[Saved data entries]

---

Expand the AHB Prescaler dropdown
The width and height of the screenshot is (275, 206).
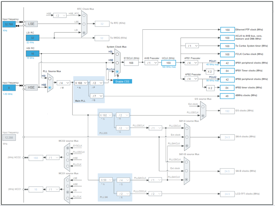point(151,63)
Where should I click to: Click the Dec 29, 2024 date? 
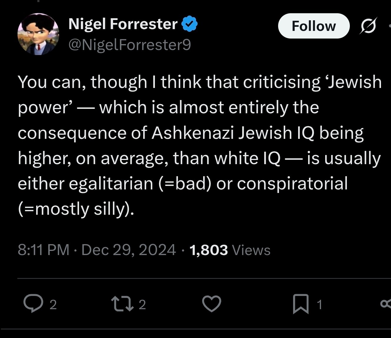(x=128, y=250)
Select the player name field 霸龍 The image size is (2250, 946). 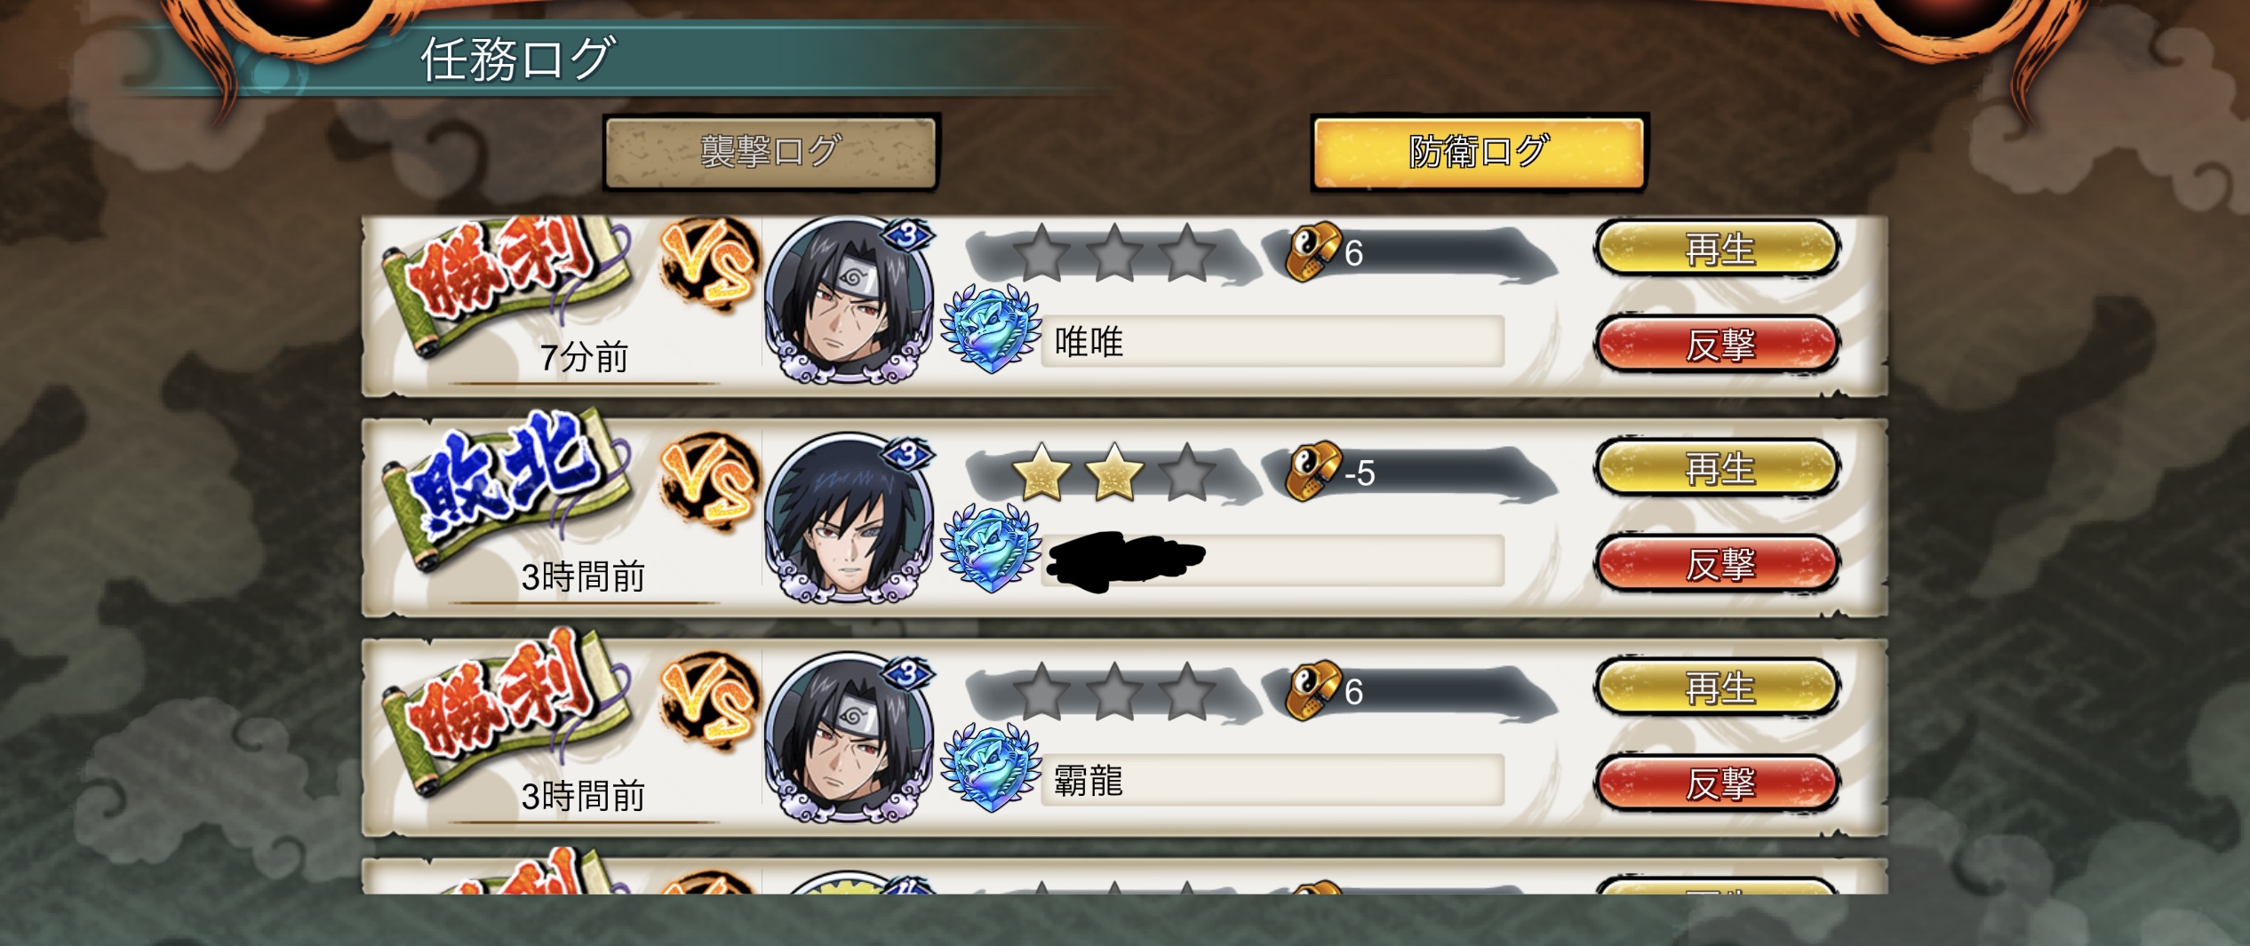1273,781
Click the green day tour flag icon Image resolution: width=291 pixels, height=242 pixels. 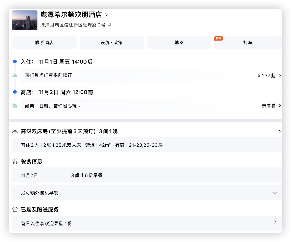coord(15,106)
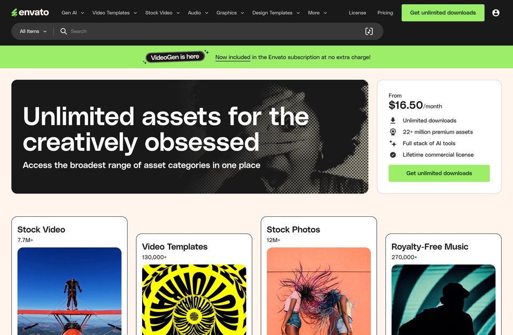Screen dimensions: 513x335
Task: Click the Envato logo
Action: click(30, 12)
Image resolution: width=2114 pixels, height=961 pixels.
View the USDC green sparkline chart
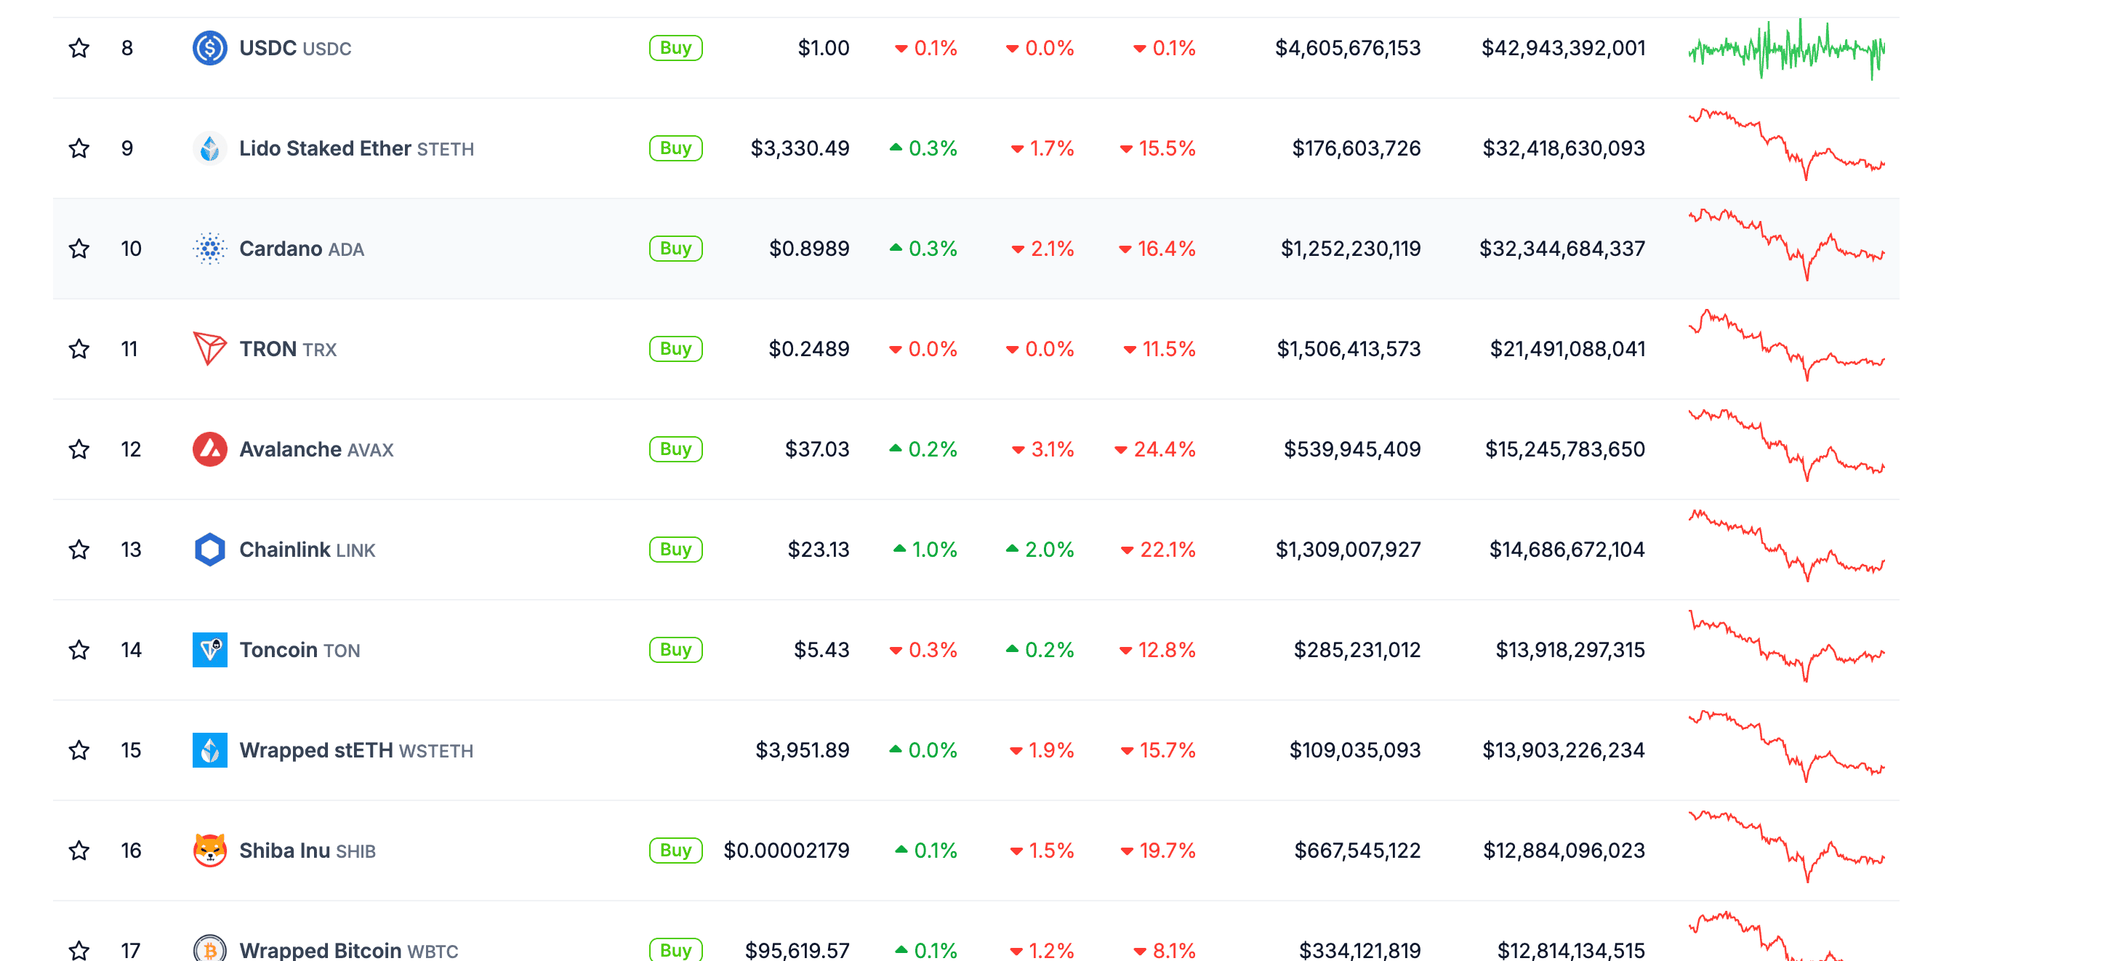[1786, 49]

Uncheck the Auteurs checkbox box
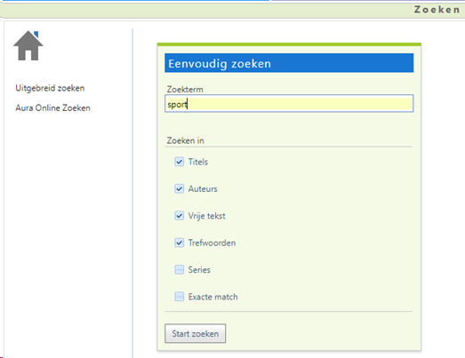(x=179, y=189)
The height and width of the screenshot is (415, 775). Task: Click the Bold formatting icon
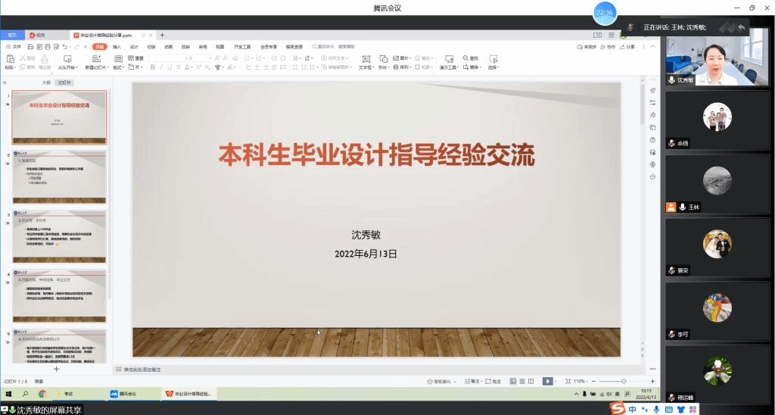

---

- _Exercise brief_:
The line that contains "View the USDC green sparkline chart" opens the part to copy, and the last line of the records closes it; set down those lines exactly, pictures excluded.

- _Your solution_:
View the USDC green sparkline chart
[1786, 49]

Uncheck the Auteurs checkbox box
(x=179, y=189)
The height and width of the screenshot is (415, 775). Task: Click the Bold formatting icon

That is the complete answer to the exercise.